TEXTO PARA LEER:
+--
Tener evidencia no basta: el desafío de comunicar salud pública

En una columna anterior planteé un diagnóstico que me parece ineludible: la agenda mediática en Chile dedica una atención desproporcionada a los delitos violentos, mientras que los temas de salud pública -más letales, más frecuentes y muchas veces más prevenibles- casi no tienen espacio. Esa falta de visibilidad condiciona la percepción del riesgo, el debate público y las prioridades colectivas.

Pero también vale la pena mirar hacia adentro. Quienes trabajamos en salud pública no siempre hemos facilitado que nuestros temas entren en la agenda, y ese es un desafío pendiente que debemos asumir con realismo y sin dramatismos. Sabemos que la prevención es silenciosa y que los avances sanitarios se construyen paso a paso, sin la velocidad que exigen las breaking news. Aun así, producimos cada año evidencia relevante: estudios sobre obesidad, contaminación, salud mental, suicidio, inequidades territoriales, envejecimiento, cáncer o tabaquismo. Sin embargo, buena parte de ese conocimiento permanece en circuitos técnicos, lejos de las conversaciones cotidianas.

Una parte de esta dificultad tiene raíces culturales. Como comunidad sanitaria y académica, solemos sentirnos más cómodos en el seminario que en la radio; más seguros en el artículo científico que en un video breve; más tranquilos con el lenguaje técnico que con el lenguaje cotidiano. Esto no es un defecto individual ni una queja gremial: es un rasgo estructural de nuestro sistema de formación y evaluación, que ha priorizado la producción científica pero no la difusión pública del conocimiento. El resultado no es neutro: deja vacíos comunicacionales que otras voces ocupan con rapidez. Y cuando la salud pública no logra entrar en la conversación, perdemos oportunidades de prevenir, orientar y cuidar.
+--
DATOS EXTRAÍDOS:

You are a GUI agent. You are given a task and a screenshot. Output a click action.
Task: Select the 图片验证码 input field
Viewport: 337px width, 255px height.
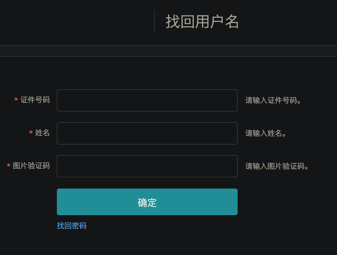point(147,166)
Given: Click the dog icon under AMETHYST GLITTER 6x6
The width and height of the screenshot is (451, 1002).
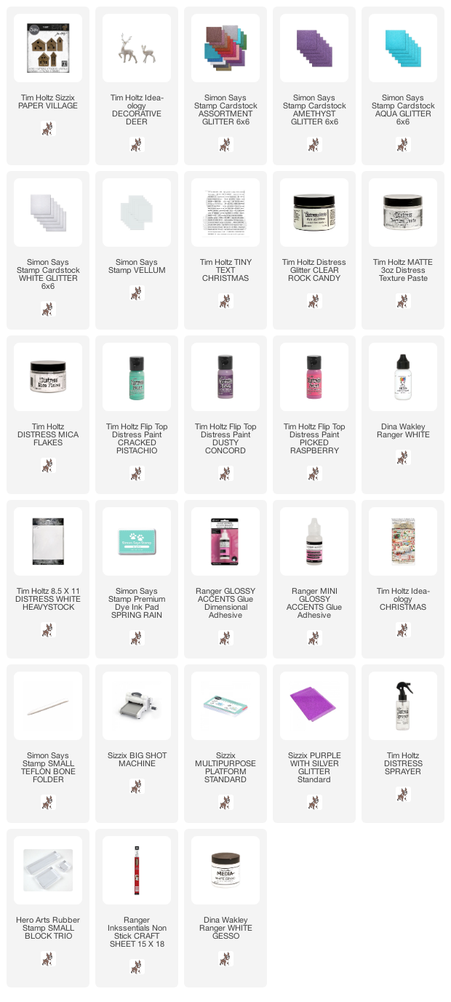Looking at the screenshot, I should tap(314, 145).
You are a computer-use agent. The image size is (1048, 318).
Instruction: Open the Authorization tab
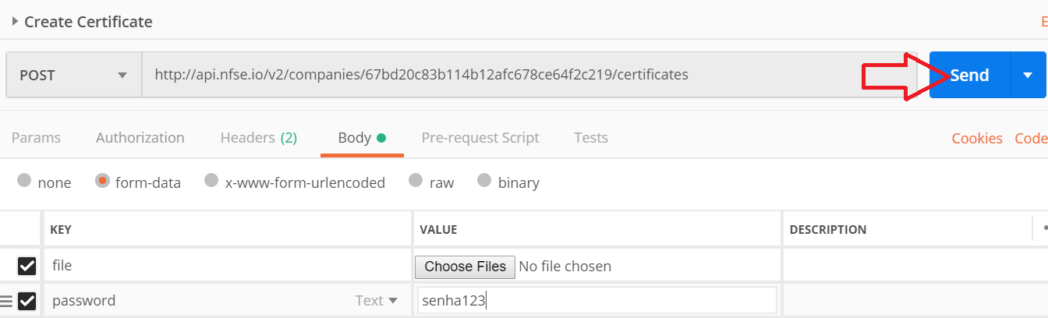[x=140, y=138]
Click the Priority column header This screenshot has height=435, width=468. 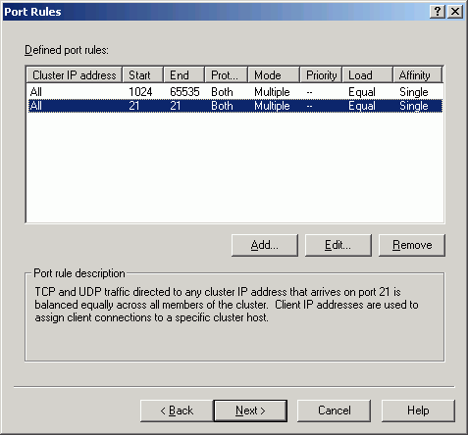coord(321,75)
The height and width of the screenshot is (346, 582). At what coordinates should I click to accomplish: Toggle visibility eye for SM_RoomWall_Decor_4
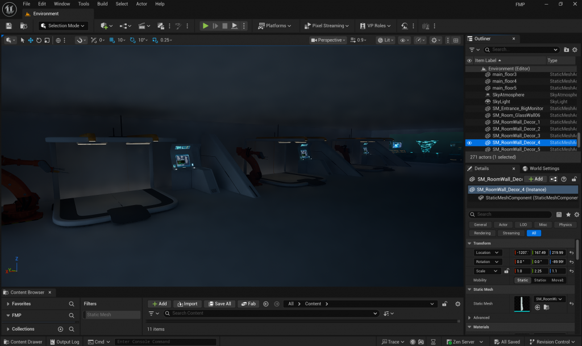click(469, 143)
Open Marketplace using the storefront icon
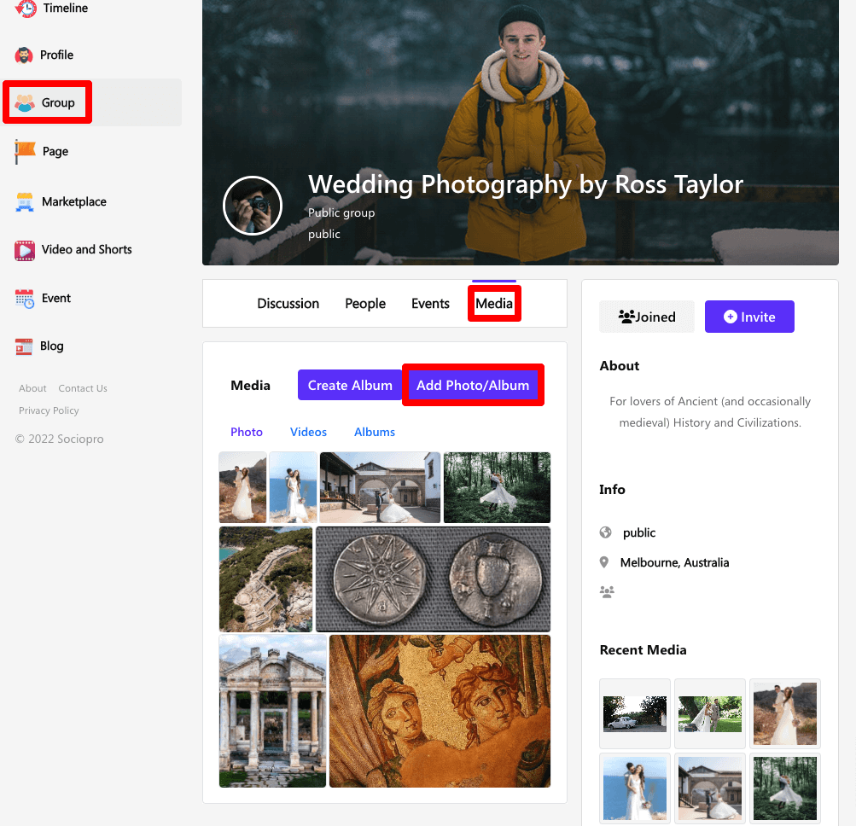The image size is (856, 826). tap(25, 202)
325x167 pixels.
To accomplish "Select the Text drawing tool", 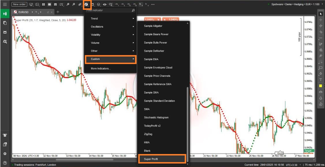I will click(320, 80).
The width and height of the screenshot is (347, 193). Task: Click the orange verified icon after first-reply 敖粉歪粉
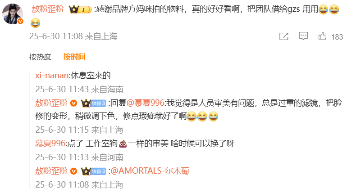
+--
COMPRUEBA TU COMPRENSIÓN:
1. Según el texto sobre la comunicación en salud pública, ¿a qué clase de delitos dedica la agenda mediática chilena una atención desproporcionada?
2. Escribe la continuación del texto sobre la comunicación en salud pública a partir de su última oración.

RESPUESTAS POR TAREA:
1. A los delitos violentos.

2.
A esa herencia profesional se suma otra conceptual: durante años confiamos en la educación sanitaria como principal estrategia de cambio de conducta, suponiendo que explicar un riesgo bastaba para modificar comportamientos. Hoy sabemos que no es así. En un ecosistema saturado de información, las decisiones de salud se mueven también por emociones, hábitos, relaciones sociales y contextos culturales. Las campañas informativas tradicionales simplemente no compiten por atención.

Por eso, además de ocupar más espacio en los medios -una necesidad legítima y urgente-, debemos avanzar hacia una comunicación más estratégica. No para reemplazar la evidencia, sino para traducirla. No para simplificarla en exceso, sino para hacerla comprensible y pertinente. Un buen ejemplo chileno lo muestra con claridad: el sistema de sellos de advertencia. Frente a un etiquetado nutricional difícil de interpretar, los sellos lograron algo esencial: transformar evidencia compleja en un mensaje directo, visual y accionable. Esa claridad comunicacional no debilitó la política; la fortaleció.

En ese camino, podemos apoyarnos en enfoques ya conocidos: explicar mejor los riesgos, usar mensajes que conecten con la vida cotidiana y diseñar narrativas que hagan sentido para distintos públicos. No se trata de llenar la discusión de tecnicismos, sino de usar el conocimiento para comunicar de manera más efectiva. Las campañas más exitosas en tabaco, vacunación o seguridad vial combinan rigor científico con mensajes claros, emocionalmente resonantes y culturalmente relevantes.

La comunicación estratégica tampoco se limita a hablarle a la ciudadanía. Incluye mejorar cómo dialogamos con los tomadores de decisiones. Muchos determinantes de la salud dependen de presupuestos, regulaciones, infraestructura o planificación urbana. Si no logramos que la perspectiva sanitaria esté presente en esos espacios, seguiremos reaccionando más de lo que prevenimos.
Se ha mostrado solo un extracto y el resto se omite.